Despite this and the incessant Zorba music, Fiscardo didn’t disappoint. It is probably my favourite stop in the Ionian, rather gentrified and with prices to match, but still worth the harbour dues. It even has a better class of tourist tat. This is the place to buy your chic summer dresses and thick Turkish towels if you don’t mind forking out the readies. I’m always tempted but compromised with a rather pretty fridge magnet. Now all we need is a fridge to put it on. Oh, and a kitchen, of course.

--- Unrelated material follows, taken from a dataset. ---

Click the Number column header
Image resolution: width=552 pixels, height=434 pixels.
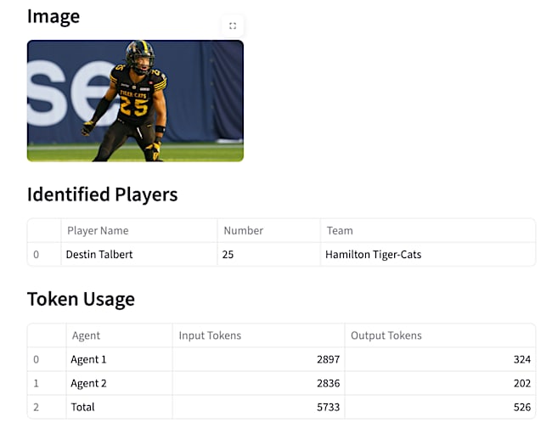point(243,230)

Next stop was Kalamos and the bay of the deserted Port Leone. Abandoned after an earthquake wrought havoc, it is now given over to boats and fishermen who have a habit of laying nets and almost blocking access, a real propeller hazard for the unwary or those arriving in the dark. Again it was a bit on the chilly side and the katabatic wind not particularly pleasant so one night was enough. The following morning we tootled the couple of miles to Port Kalamos itself.
There was a fair bit of wind as well as rain forecast for the Ionian with just a small patch of blue (indicating light winds) over Kalamos and neighbouring Kastos. This probably played its part in the frenzy that developed that evening. We’ve been here several times, often in peak season, and have never seen it so busy. Two flotillas, one of them unexpected, along with numerous charter boats and all arriving relatively late in the day (the owner occupied crews made sure to get in early) created, what turned out to be, very well organised chaos. This is all thanks to an amazing taverna owner who skillfully made sure every boat dropped enough chain and had a place to go to. How he managed it is something to behold. Inevitably there was anchor chain spaghetti the next morning but again George was there to make sure no anchor was uprooted. We’re not in any hurry to move off.

All quiet at the weekend – pretty Kalamos

Port Leone

9 Jul


We’re definitely getting into the swing of things now. We find we go where the whim takes us, stay another day if we feel like it and generally change our mind at the last minute. After deciding to have an extra night in Sivota to visit a favourite taverna we altered our original plans again and headed for Port Leone on the small island of Kalamos.

After a gloriously lazy day tied to the shore we quickly calculated we easily had enough provisions on board to see out a second day. We’d filled the water tank before setting off so this was the only thing that might have proved a problem. So it was a simple decision to stay put. The water in the bay is crystal clear and wonderful to swim in while, touch wood, there’s just enough breeze to keep us cool. After the sweltering and crowded previous days this is such a blessed relief.


There are other boats here, of course – this is the Ionian, after all, but the little village that was once here was abandoned back in 1953 after an earthquake. It has changed little since we were last here although now the church appears fully restored. They were fitting a new floor during our last visit and proudly showed off the progress. During our early morning visit today it was locked but services are held here and, if I remember rightly, the bell tower still carries the original bell.


The views over the bay are amongst the best and a short walk reveals the two ruined windmills at the port entrance. We got chatting, although we didn’t realise it at the time, to writer Georgie Moon whose blog is definitely worth a follow:
She gave us a few tips for ports we could well try out over the next few days. When the mood takes us.